But the mayor's disastrous mass school-closing debacle (this according to a report, issued last month by the Chicago Educational Facilities Task Force) should be seen as a continuation of a two-tier schooling and gentrification strategy that goes back to the Daley/Duncan years. Then it was called Renaissance 2010, a plan hatched in the offices of the Civic Committee, focusing on the rapid growth of privately-run charters and selective-enrollment alternatives to neighborhood schools. That same Civic Committee would later attack its own plan as an "abysmal failure."
It was the Civic Committee's chosen one, Arne Duncan, trained and nurtured by his predecessor Paul Vallas, who initiated the move to compel Judge Kocoras to get CPS out from under the desegregation decree. In 1980, the federal government had sued the Chicago Board of Education, arguing that the city ran a segregated public school system in violation of both the U.S. Constitution and the Civil Rights Act of 1964. It was under that federal mandate that the city had been forced to consider race as part of magnet school admission policy and take other significant steps to undo decades of conscious racial segregation and discrimination. But Duncan argued that deseg was "too expensive" and that the city had already done all it could to remove the barriers of racial segregation. One of the great lies ever told.

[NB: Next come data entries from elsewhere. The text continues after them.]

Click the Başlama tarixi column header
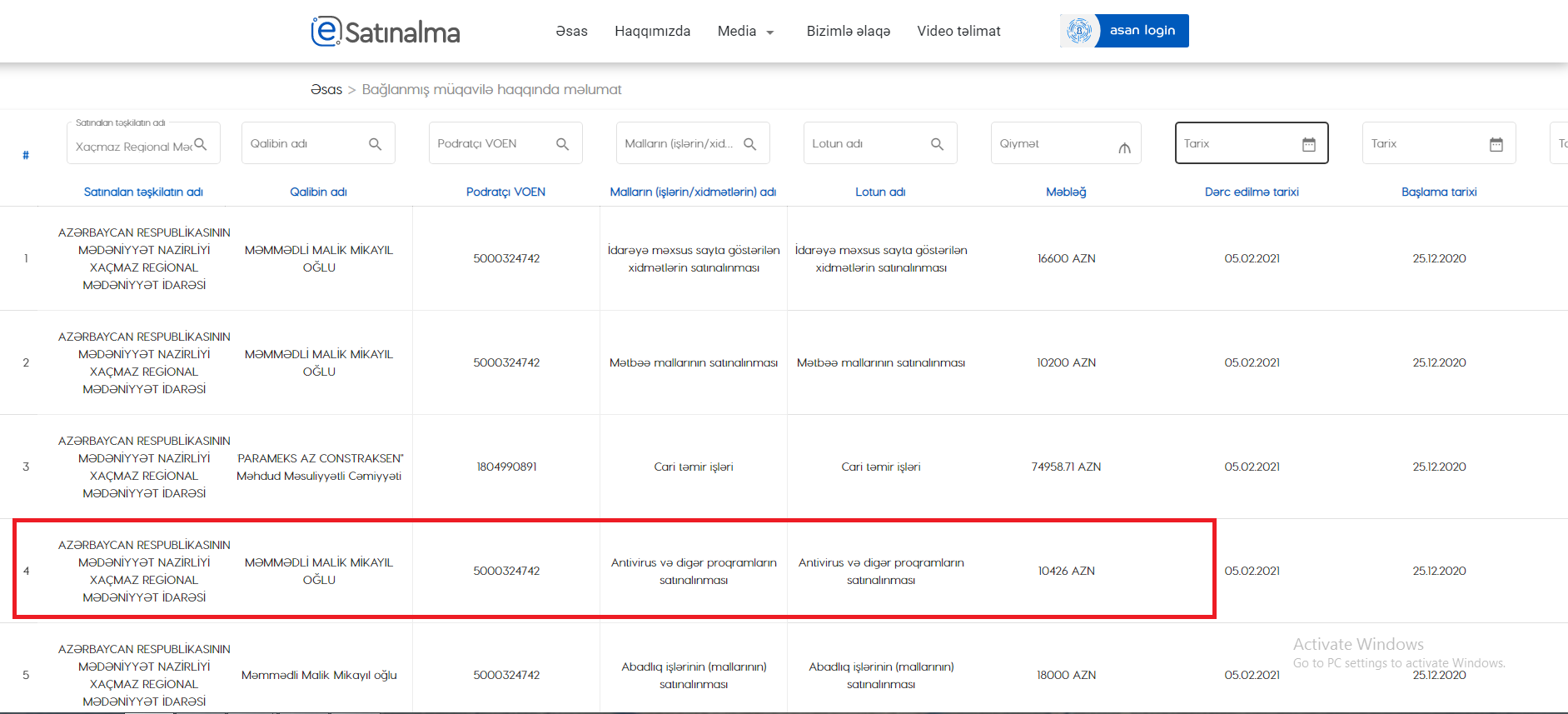The image size is (1568, 714). point(1438,192)
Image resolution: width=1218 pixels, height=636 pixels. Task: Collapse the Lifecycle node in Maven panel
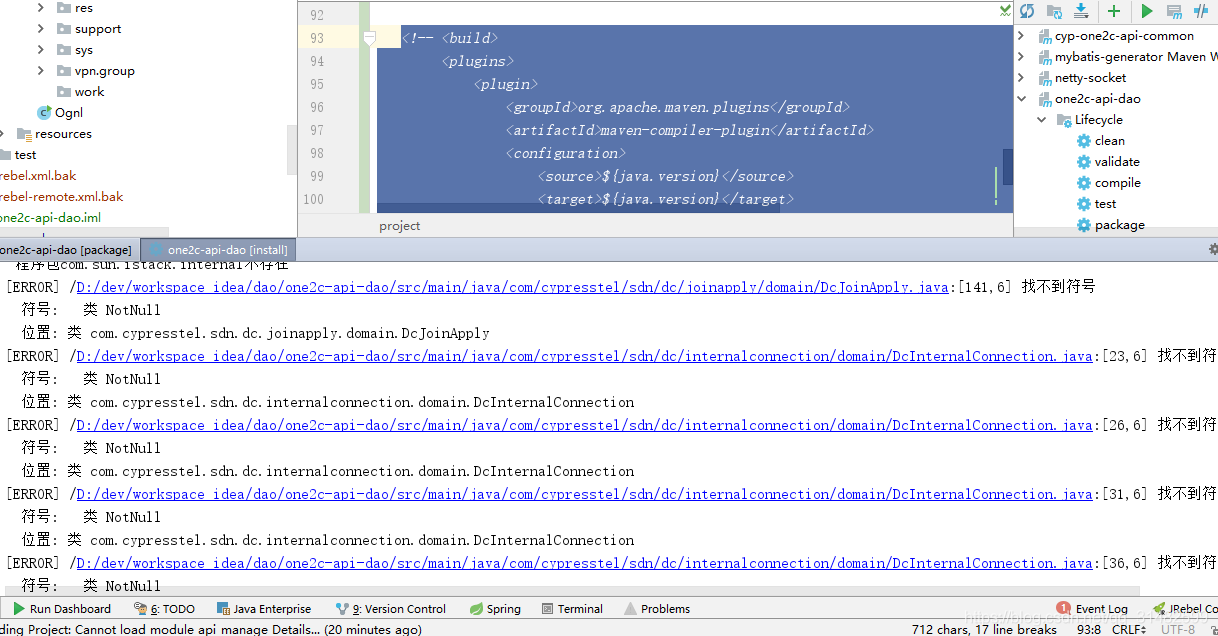coord(1042,120)
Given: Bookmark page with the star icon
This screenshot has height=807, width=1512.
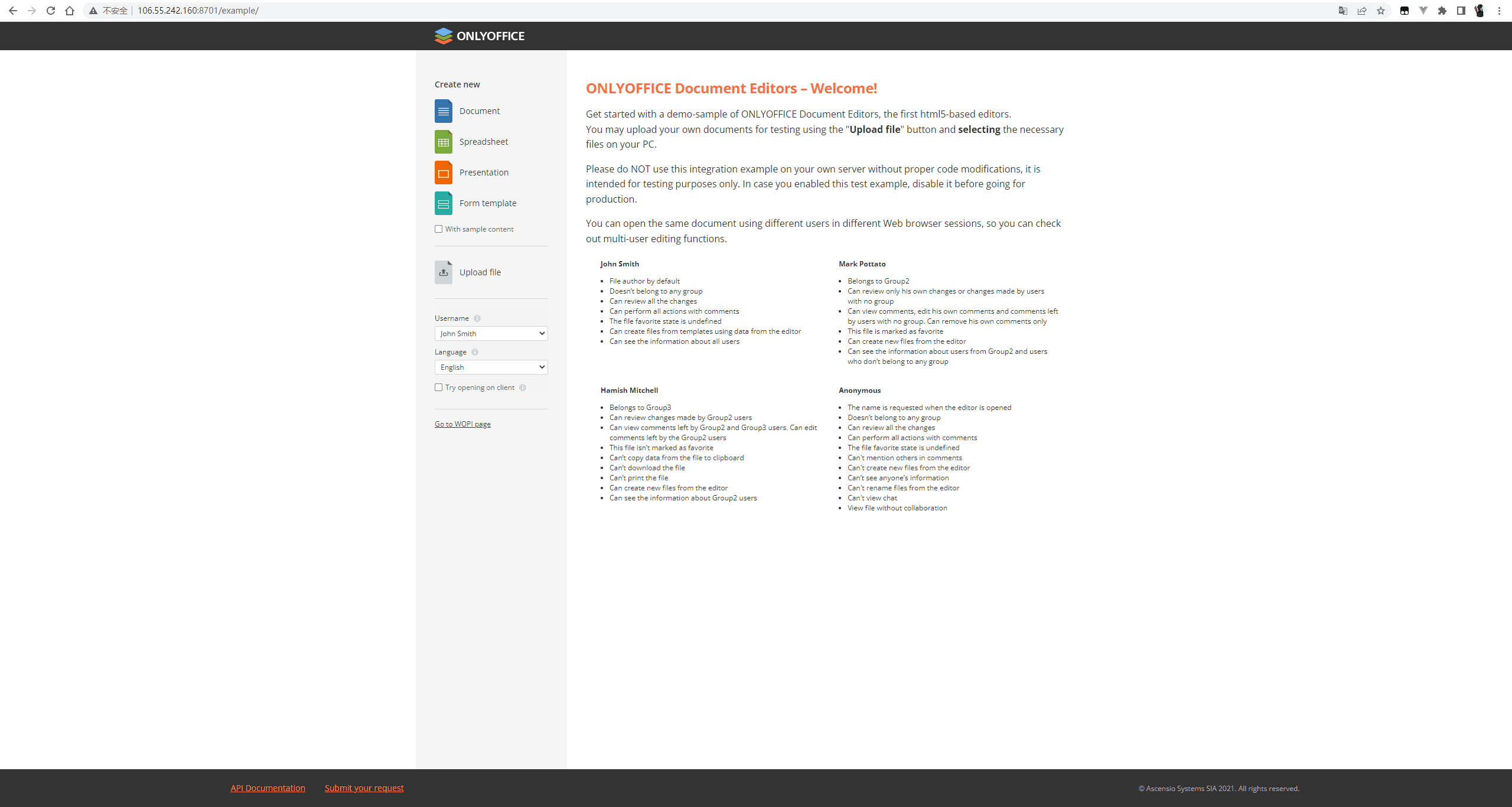Looking at the screenshot, I should 1381,11.
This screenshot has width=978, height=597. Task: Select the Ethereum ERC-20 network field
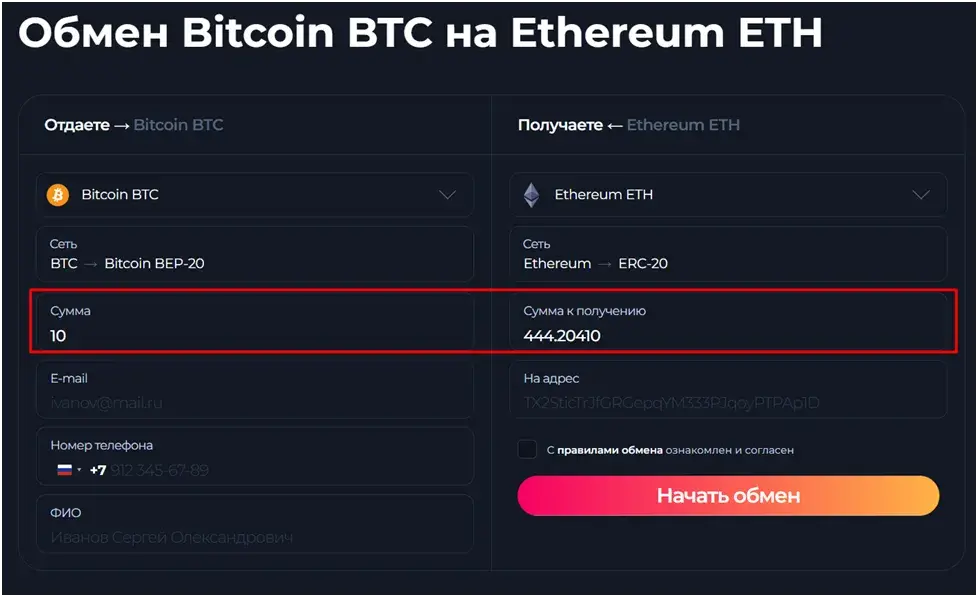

AFTER DUNCAN DEPARTED to D.C. to push his opposition to "forced integration" nationally, Ron Huberman was brought in to seal the deal. Kocoras agreed and in 2009 Chicago's puny attempt at school desegregation formally came to an end (see Matt Farmer's excellent 2009 Huffington Post piece). Kocoras also halted the court's monitoring of the district's bilingual program which now is just a shadow of its previous self.
Five years later, with Rahm Emanuel in charge of the schools and with no elected school board, minority enrollment is sinking in the city's 10 selective-enrollment high schools leaving the aldermen in black wards wringing their hands as election day approaches. The city and city schools are more segregated than ever, African-American families are leaving the city in droves, and the school system is on the verge of bankruptcy.
The verdict is in as well on Rahm's school closings. Not only have they failed to save the system any money, but the gap between the tiers continues to grow. A new Root Shock report, by UIC researchers, shows public school closings have had a negative impact on students as well as parents who "played many important and varied roles in their closed schools"and now "feel excluded from new schools." Privately-run charters continue to get the lion's share of a dwindling school budget while neighborhood schools have to bite the bullet.
Polls now show that CTU Pres. Karen Lewis will give Rahm a run for his money in 2015. There's a growing cry nationally for Duncan's firing. The chickens are coming home to roost.